◆ **EXERCISE DESCRIPTION**
Extract the entries in their exact form.

◆ **DATASET RECORDS**

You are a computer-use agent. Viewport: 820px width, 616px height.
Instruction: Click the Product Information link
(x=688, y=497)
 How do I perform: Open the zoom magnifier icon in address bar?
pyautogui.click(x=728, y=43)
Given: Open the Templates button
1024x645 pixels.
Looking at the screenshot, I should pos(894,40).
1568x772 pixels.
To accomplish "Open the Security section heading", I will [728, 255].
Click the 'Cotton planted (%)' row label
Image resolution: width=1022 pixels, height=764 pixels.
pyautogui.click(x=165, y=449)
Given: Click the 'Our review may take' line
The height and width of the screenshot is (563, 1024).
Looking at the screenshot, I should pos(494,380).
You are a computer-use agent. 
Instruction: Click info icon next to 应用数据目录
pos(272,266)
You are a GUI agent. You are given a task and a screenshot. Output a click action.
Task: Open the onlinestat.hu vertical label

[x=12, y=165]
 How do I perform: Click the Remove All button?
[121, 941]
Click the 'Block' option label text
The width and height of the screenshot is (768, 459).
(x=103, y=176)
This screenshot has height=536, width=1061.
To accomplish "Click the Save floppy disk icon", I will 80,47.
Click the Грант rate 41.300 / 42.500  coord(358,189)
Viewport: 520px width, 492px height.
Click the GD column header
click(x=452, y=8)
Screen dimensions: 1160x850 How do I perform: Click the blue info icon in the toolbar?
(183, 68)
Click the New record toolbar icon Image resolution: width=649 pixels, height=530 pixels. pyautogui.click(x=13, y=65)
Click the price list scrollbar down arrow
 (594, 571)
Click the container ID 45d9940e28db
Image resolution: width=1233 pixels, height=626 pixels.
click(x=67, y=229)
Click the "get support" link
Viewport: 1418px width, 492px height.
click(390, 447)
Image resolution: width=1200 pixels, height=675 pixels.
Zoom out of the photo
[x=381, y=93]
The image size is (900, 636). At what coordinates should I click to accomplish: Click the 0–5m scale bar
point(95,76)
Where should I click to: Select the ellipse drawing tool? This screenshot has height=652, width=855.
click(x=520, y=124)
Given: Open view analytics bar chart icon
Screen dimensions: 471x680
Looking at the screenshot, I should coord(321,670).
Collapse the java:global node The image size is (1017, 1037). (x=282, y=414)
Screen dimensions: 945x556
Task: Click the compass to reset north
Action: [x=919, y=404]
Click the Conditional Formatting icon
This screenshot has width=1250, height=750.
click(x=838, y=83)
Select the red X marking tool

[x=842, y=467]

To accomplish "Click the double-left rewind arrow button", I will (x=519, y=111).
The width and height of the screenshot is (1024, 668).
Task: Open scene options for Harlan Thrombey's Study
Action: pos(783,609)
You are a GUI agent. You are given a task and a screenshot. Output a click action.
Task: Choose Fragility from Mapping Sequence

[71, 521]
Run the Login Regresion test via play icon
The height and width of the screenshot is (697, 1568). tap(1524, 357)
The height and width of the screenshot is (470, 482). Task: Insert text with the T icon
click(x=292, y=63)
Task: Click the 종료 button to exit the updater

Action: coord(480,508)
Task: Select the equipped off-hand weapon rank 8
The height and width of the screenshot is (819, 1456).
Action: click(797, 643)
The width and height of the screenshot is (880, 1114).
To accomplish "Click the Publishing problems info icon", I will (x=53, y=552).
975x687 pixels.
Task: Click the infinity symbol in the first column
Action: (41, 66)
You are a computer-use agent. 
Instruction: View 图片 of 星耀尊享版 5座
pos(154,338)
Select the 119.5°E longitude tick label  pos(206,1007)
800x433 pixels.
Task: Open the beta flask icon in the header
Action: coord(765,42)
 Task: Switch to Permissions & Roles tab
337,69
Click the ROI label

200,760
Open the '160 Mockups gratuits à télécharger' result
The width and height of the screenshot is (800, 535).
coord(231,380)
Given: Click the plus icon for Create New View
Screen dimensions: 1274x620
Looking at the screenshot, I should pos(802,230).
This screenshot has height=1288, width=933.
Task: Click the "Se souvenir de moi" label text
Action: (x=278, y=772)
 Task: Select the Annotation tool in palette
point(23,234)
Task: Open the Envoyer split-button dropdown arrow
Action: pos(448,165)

◆ **COMPLETED TASK**
You are a computer-use agent. Viewport: 820px width, 616px height.
Instruction: Click the Product Information link
(x=688, y=497)
 How do I perform: Open the zoom magnifier icon in address bar?
pyautogui.click(x=728, y=43)
Given: Open the Templates button
1024x645 pixels.
Looking at the screenshot, I should pos(894,40).
1568x772 pixels.
To accomplish "Open the Security section heading", I will [728, 255].
Click the 'Cotton planted (%)' row label
Image resolution: width=1022 pixels, height=764 pixels.
pyautogui.click(x=165, y=449)
Given: Click the 'Our review may take' line
The height and width of the screenshot is (563, 1024).
Looking at the screenshot, I should pos(494,380).
You are a computer-use agent. 
Instruction: Click info icon next to 应用数据目录
pos(272,266)
You are a GUI agent. You are given a task and a screenshot. Output a click action.
Task: Open the onlinestat.hu vertical label

[x=12, y=165]
 How do I perform: Click the Remove All button?
[121, 941]
Click the 'Block' option label text
The width and height of the screenshot is (768, 459).
(x=103, y=176)
This screenshot has height=536, width=1061.
To accomplish "Click the Save floppy disk icon", I will 80,47.
Click the Грант rate 41.300 / 42.500  coord(358,189)
Viewport: 520px width, 492px height.
Click the GD column header
click(x=452, y=8)
Screen dimensions: 1160x850 How do I perform: Click the blue info icon in the toolbar?
(183, 68)
Click the New record toolbar icon Image resolution: width=649 pixels, height=530 pixels. pyautogui.click(x=13, y=65)
Click the price list scrollbar down arrow
 (594, 571)
Click the container ID 45d9940e28db
Image resolution: width=1233 pixels, height=626 pixels.
click(x=67, y=229)
Click the "get support" link
Viewport: 1418px width, 492px height.
click(390, 447)
Image resolution: width=1200 pixels, height=675 pixels.
Zoom out of the photo
[x=381, y=93]
The image size is (900, 636). At what coordinates should I click to accomplish: Click the 0–5m scale bar
point(95,76)
Where should I click to: Select the ellipse drawing tool? This screenshot has height=652, width=855.
click(x=520, y=124)
Given: Open view analytics bar chart icon
Screen dimensions: 471x680
Looking at the screenshot, I should coord(321,670).
Collapse the java:global node The image size is (1017, 1037). (x=282, y=414)
Screen dimensions: 945x556
Task: Click the compass to reset north
Action: [x=919, y=404]
Click the Conditional Formatting icon
This screenshot has width=1250, height=750.
click(x=838, y=83)
Select the red X marking tool

[x=842, y=467]

To accomplish "Click the double-left rewind arrow button", I will (x=519, y=111).
The width and height of the screenshot is (1024, 668).
Task: Open scene options for Harlan Thrombey's Study
Action: pos(783,609)
You are a GUI agent. You are given a task and a screenshot. Output a click action.
Task: Choose Fragility from Mapping Sequence

[71, 521]
Run the Login Regresion test via play icon
The height and width of the screenshot is (697, 1568). tap(1524, 357)
The height and width of the screenshot is (470, 482). Task: Insert text with the T icon
click(x=292, y=63)
Task: Click the 종료 button to exit the updater

Action: coord(480,508)
Task: Select the equipped off-hand weapon rank 8
The height and width of the screenshot is (819, 1456).
Action: click(797, 643)
The width and height of the screenshot is (880, 1114).
To accomplish "Click the Publishing problems info icon", I will (x=53, y=552).
975x687 pixels.
Task: Click the infinity symbol in the first column
Action: (41, 66)
You are a computer-use agent. 
Instruction: View 图片 of 星耀尊享版 5座
pos(154,338)
Select the 119.5°E longitude tick label  pos(206,1007)
800x433 pixels.
Task: Open the beta flask icon in the header
Action: coord(765,42)
 Task: Switch to Permissions & Roles tab
337,69
Click the ROI label

200,760
Open the '160 Mockups gratuits à télécharger' result
The width and height of the screenshot is (800, 535).
coord(231,380)
Given: Click the plus icon for Create New View
Screen dimensions: 1274x620
Looking at the screenshot, I should pos(802,230).
This screenshot has height=1288, width=933.
Task: Click the "Se souvenir de moi" label text
Action: (x=278, y=772)
 Task: Select the Annotation tool in palette
point(23,234)
Task: Open the Envoyer split-button dropdown arrow
Action: pos(448,165)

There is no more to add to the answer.